Allopatric divergence drives the genetic structuring of an endangered alpine endemic lizard with a sky-island distribution

Anthropogenic climate change is causing a world-wide reduction of alpine habitat, leaving many high-elevation species restricted to sky-islands and vulnerable to extinction. Understanding the genetic parameters of these populations provides key insight into species diversity, dispersal capacity and vulnerability to disturbance. We examined the impact of past climatic variation on a threatened alpine endemic lizard, the Guthega skink, Liopholis guthega. We analysed SNP and mtDNA data to determine the population structure and phylogeny within this species, providing an understanding of the species' relatedness, dispersal and viability. We identified significant genetic structure, with the split between populations in Koscuiszko National Park, New South Wales (NSW) and the Bogong High Plains, Victoria (VIC) consistent with Plio-Pleistocene divergence.
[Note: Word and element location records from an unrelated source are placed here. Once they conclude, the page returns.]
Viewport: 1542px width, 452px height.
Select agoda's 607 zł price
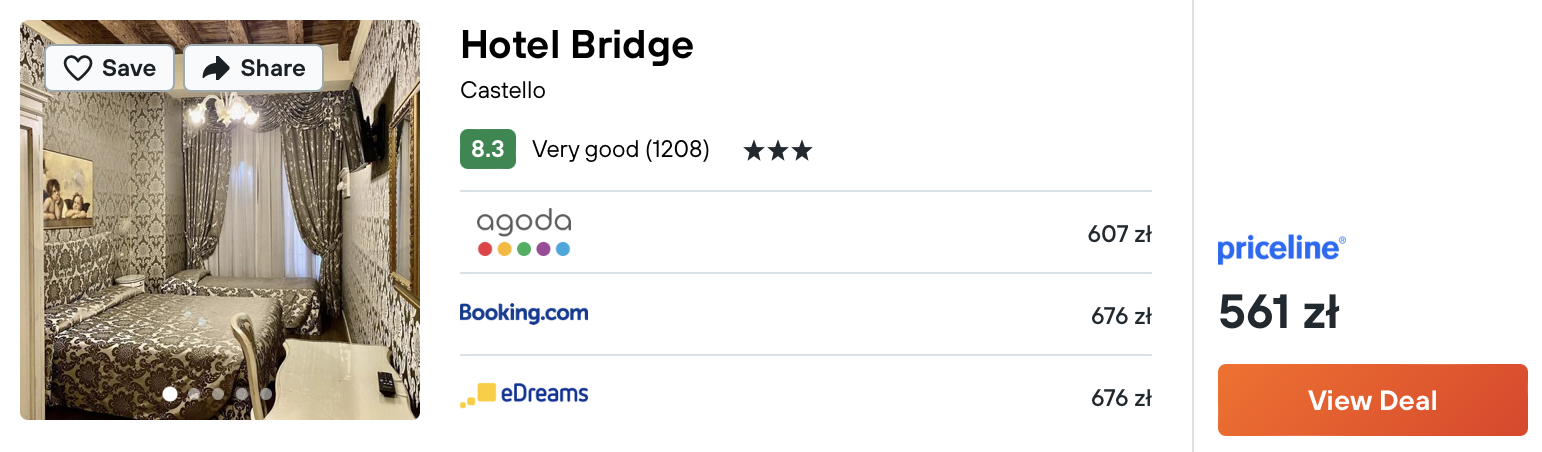pos(1120,235)
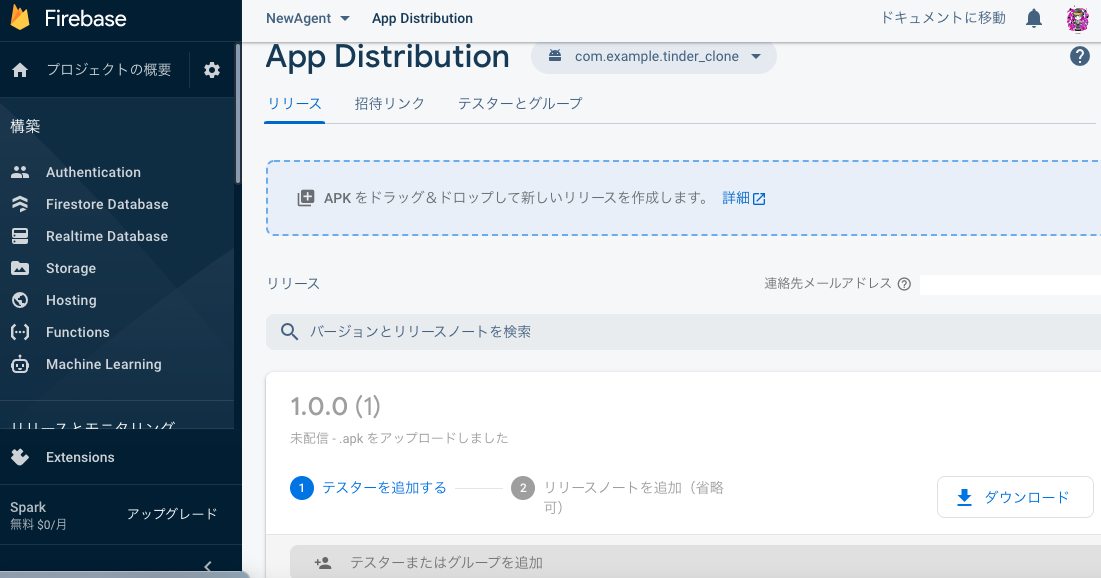Screen dimensions: 1101x578
Task: Click the ダウンロード button
Action: [1015, 497]
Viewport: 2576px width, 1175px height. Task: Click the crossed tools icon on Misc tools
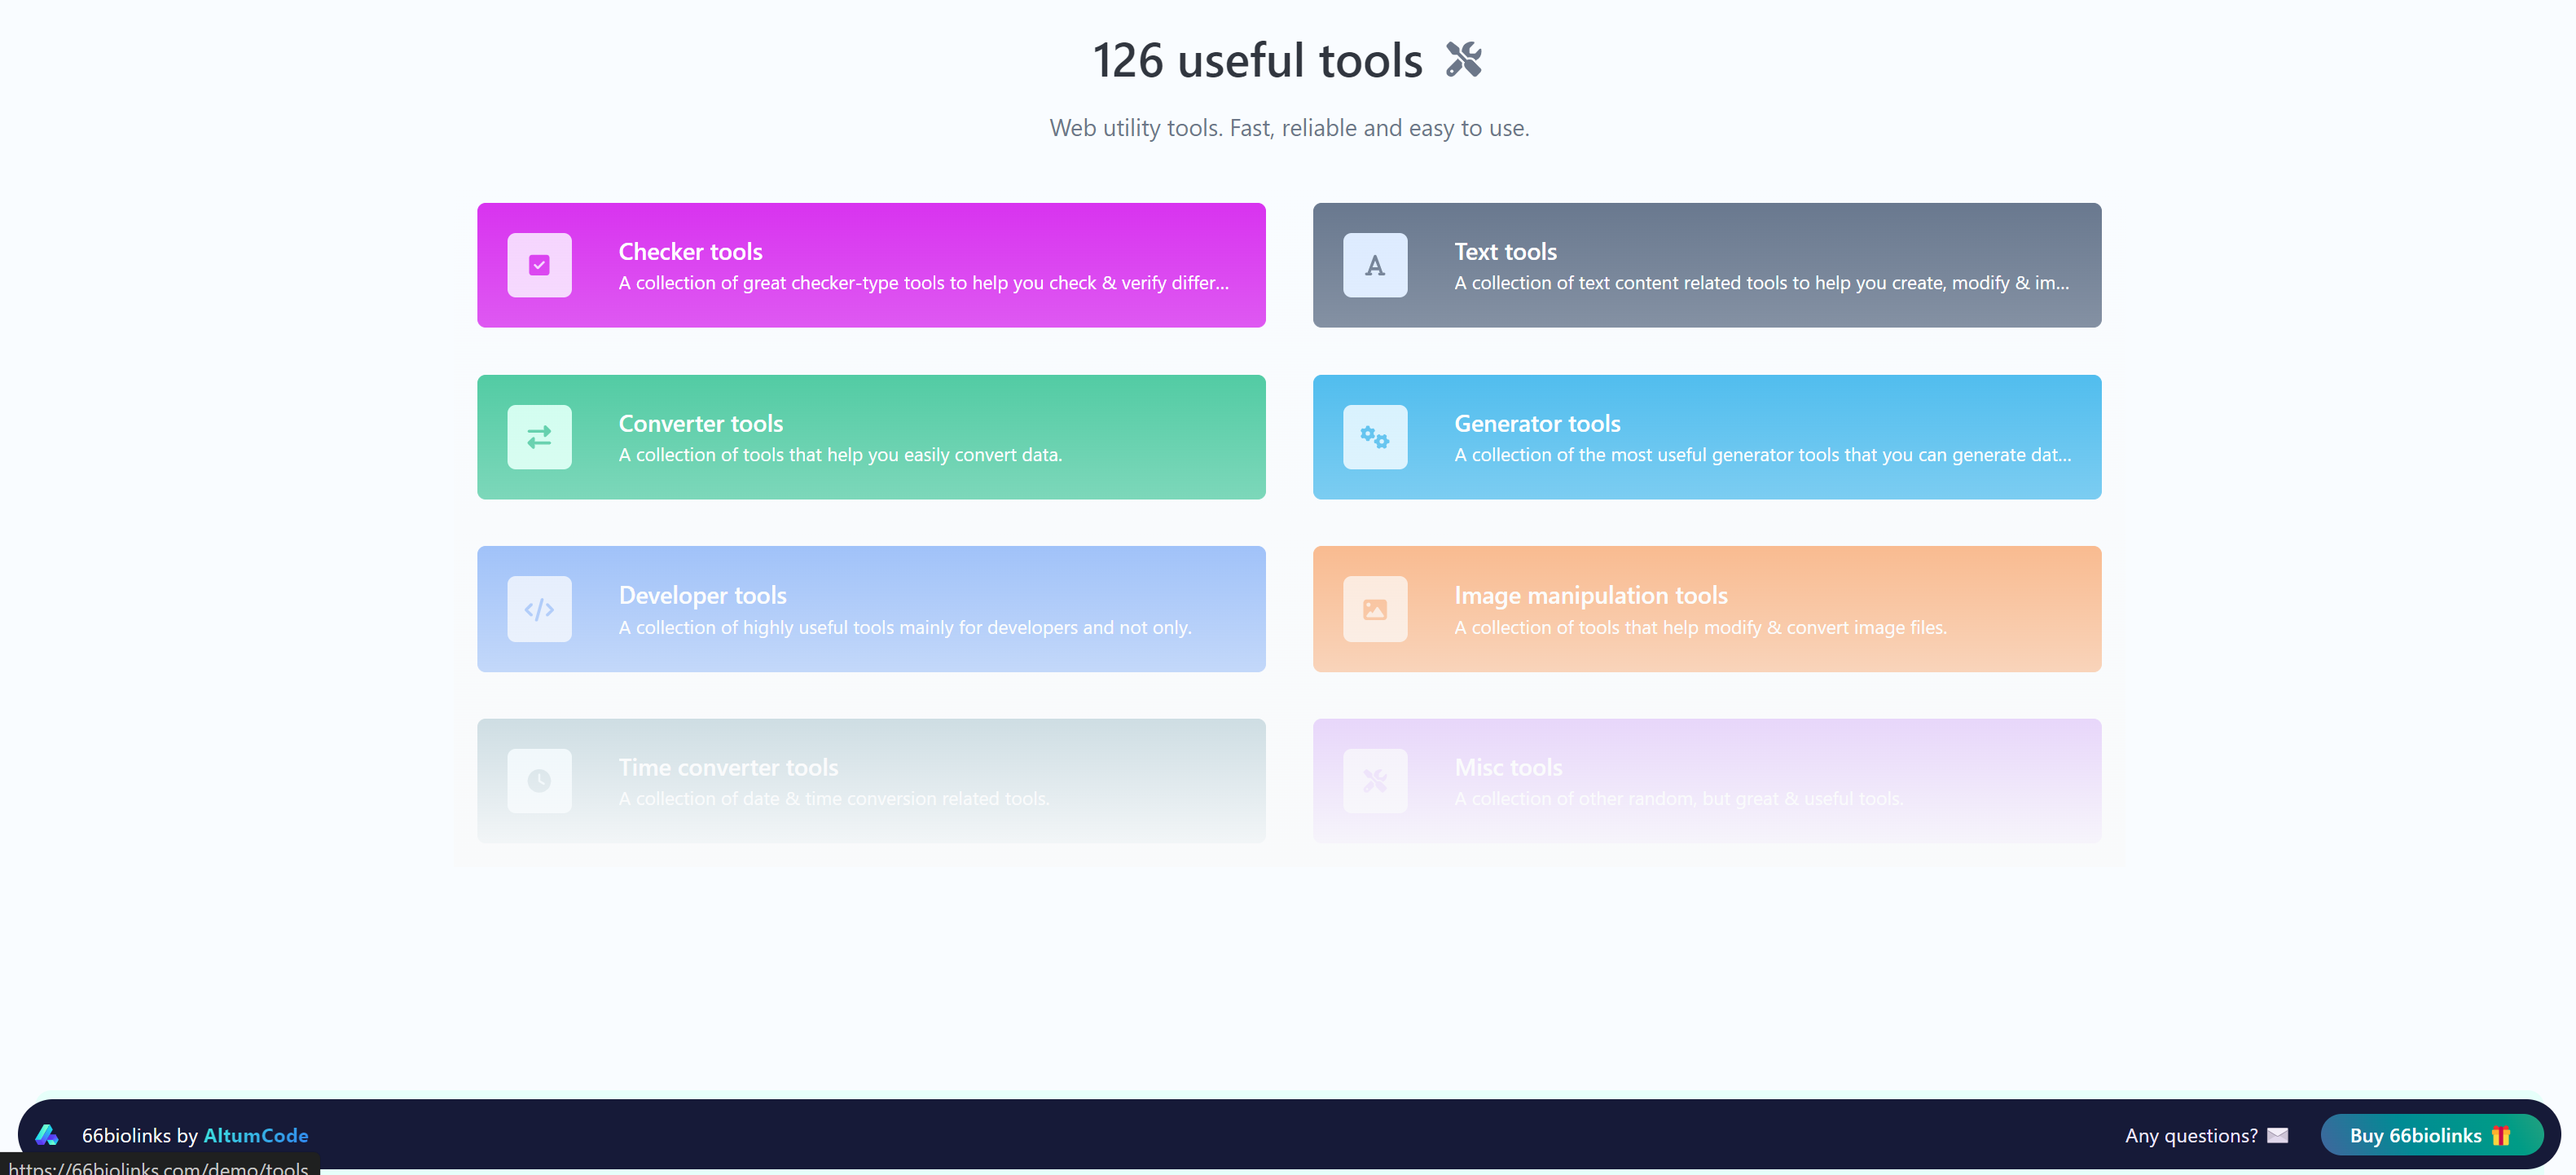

However, we also detected evidence of possible historical introgressive hybridization between some NSW populations and the VIC populations. Marked within-site population structure and significant population differentiation among sites within each state were found, indicating a limited dispersal capacity. Higher levels of genetic diversity within NSW support the correlation between elevation and diversity and implicate Kosciuszko National Park as a historic refugia. Low contemporary habitat availability, little to no capacity for elevational progression and low genetic diversity, particularly in VIC, leaves L. guthega highly vulnerable to threatening processes associated with climate change. Conservation management should consider genetic rescue as a potential method to enhance genetic diversity across this species' range.